But in Plaza de Bolívar, the capital’s iconic central square, comes the first sign of the humanitarian crisis that rights groups are struggling to cope with. Fifty or so families line the square holding placards; some grasping pictures of loved ones. A man with a bullhorn is lobbying for attention, determined to convince ambivalent passers-by that reports of a miraculous turnaround in Colombia are greatly exaggerated.

These are a tiny fraction of what is the world’s largest population of internally displaced people, refugees in their own country. According to Colombian NGO Consultoria para los Derechos Humanos y el Desplazamiento (CODHES), more than 5.4 million IDPs—over 10 percent of the nation’s entire population—have been displaced since 1985.

While the IDP crisis predates both of their tenures, roughly half have been displaced in the years since Uribe took office in 2002, and the number continues to rise under Santos. According to CODHES, 259,000 additional Colombians became internal refugees in 2011.

A young refugee at the 13 de Mayo settlement, Villavicencio, Meta. At 5.4 million, Colombia has the highest number of internally displaced people in the world.

This is what many activists and rights groups believe will be the real legacy of both men: the advancement of a blueprint drawn up decades ago to not only obliterate the insurgency but destroy organized labor and drive huge numbers of rural Colombians from their homes and farms, many of which sit on some of the richest land in the world.

Agricultural provisions within the trade agreement force Colombian farmers to compete against heavily subsidized US products that can now flood the market unhindered. The results are forecast to be devastating. An Oxfam report estimates that the average income of 1.8 million grossly under-protected small farmers will fall by 16 percent.

The study concludes that 400,000 farmers who now live below the minimum wage will see their incomes drop by up to 70 percent and will thus be forced out of their livelihoods. The alternatives open to them will only add to the misery and violence that continue to grow in rural Colombia: Oxfam’s findings mirror what the Colombian government, years before the agreement passed, feared would transpire should the CTPA be signed without addressing its many shortcomings.

In 2004, Colombia’s Ministry of Agriculture said that a trade agreement without adequate agricultural protections would leave rural Colombians with “no more than three options: migration to the cities or to other countries…working in drug cultivation zones, or affiliating with illegal armed groups.”

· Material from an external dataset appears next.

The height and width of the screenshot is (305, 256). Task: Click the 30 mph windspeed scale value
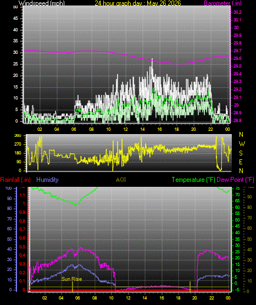(x=15, y=53)
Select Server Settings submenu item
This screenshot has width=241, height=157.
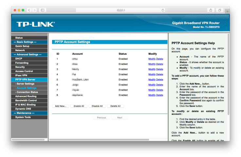pos(25,84)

New CODHES figures appear to corroborate these findings, with their most recent report showing that mass displacements jumped an incredible 83 percent in 2012, mostly in areas affected by the CTPA.

The push for a trade agreement began—along with Uribe’s presidency—under a hail of rocket fire. On August 7, 2002, during his inauguration ceremony, a FARC mortar team launched several shells that exploded near the presidential palace, killing twenty-one people.

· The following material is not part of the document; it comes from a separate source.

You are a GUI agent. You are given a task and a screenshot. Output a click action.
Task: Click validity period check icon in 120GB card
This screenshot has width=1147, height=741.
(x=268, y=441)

As co-chair of the US delegation to Uribe’s swearing-in, Walters witnessed the carnage. With him was then–US Trade Representative Robert Zoellick, who was present to demonstrate to the people of Colombia that, as Walters recalls, Washington “had larger interests with Colombia.”

Uribe immediately launched an all-out offensive. Colombian troops, newly armed with state-of-the-art US hardware, systematically eliminated FARC from urban areas and corralled the rebels into rural pockets where they could be contained.

Critics attacked Uribe’s aggression, claiming that the military flagrantly skirted human rights and continued to work hand-in-glove with AUC death squads, which rampaged throughout rural Colombia on a murderous land-grabbing spree. In January of this year, Colombia’s attorney general began investigating Uribe for his ties to paramilitaries during his time as governor of Antioquia in the 1990s.

“These wars are difficult and there was a lot of ugliness,” Walters says. “At times we had to investigate and push the military to be more forthright. Some of these things have to be done quietly. You can’t have these discussions about the internal affairs of a partner nation in a press conference—you have to do it privately.”

The demobilization of the AUC in 2006 was heralded as a major step forward and coincided with the first attempt to pass the CTPA through Congress. Some 30,000 AUC fighters gave up their weapons, but many simply formed new groups, labeled bandas criminales (Bacrim).

With names like Rastrojos and Urabeños, the Bacrim continue to target rural Colombians and labor unions. Like the AUC, they work closely with elements of the Colombian military and have enjoyed political favor.

The testimony of former paramilitary leaders in what is known as the Justice and Peace process forced Colombia’s Supreme Court to investigate members of Congress accused of collaborating with the paramilitaries. More than 150 congressmen and women have been investigated and fifty-five have been convicted; it’s the tip of the iceberg. Last summer, research group Verdad Abierta reported that more than 11,000 politicians, officials and businessmen might have been corrupted.

Unwilling to pass the CTPA amid concerns over human rights abuses, especially those leveled against trade unions, Congress rejected the bill in 2008. “It became so polarized with some organized labor organizations in the United States,” says Walters. “The trade agreement was almost entirely one-sided—giving the United States trade concessions that it hadn’t had before—but we couldn’t get it passed.”

With the election of Barack Obama in 2008, hopes of reviving the CTPA seemed dead in the water. As a candidate, Obama had spoken out strongly against the agreement, citing continuing violence leveled at trade unionists, which “would make a mockery of the very labor protections that we’ve insisted be included in these kinds of agreements.”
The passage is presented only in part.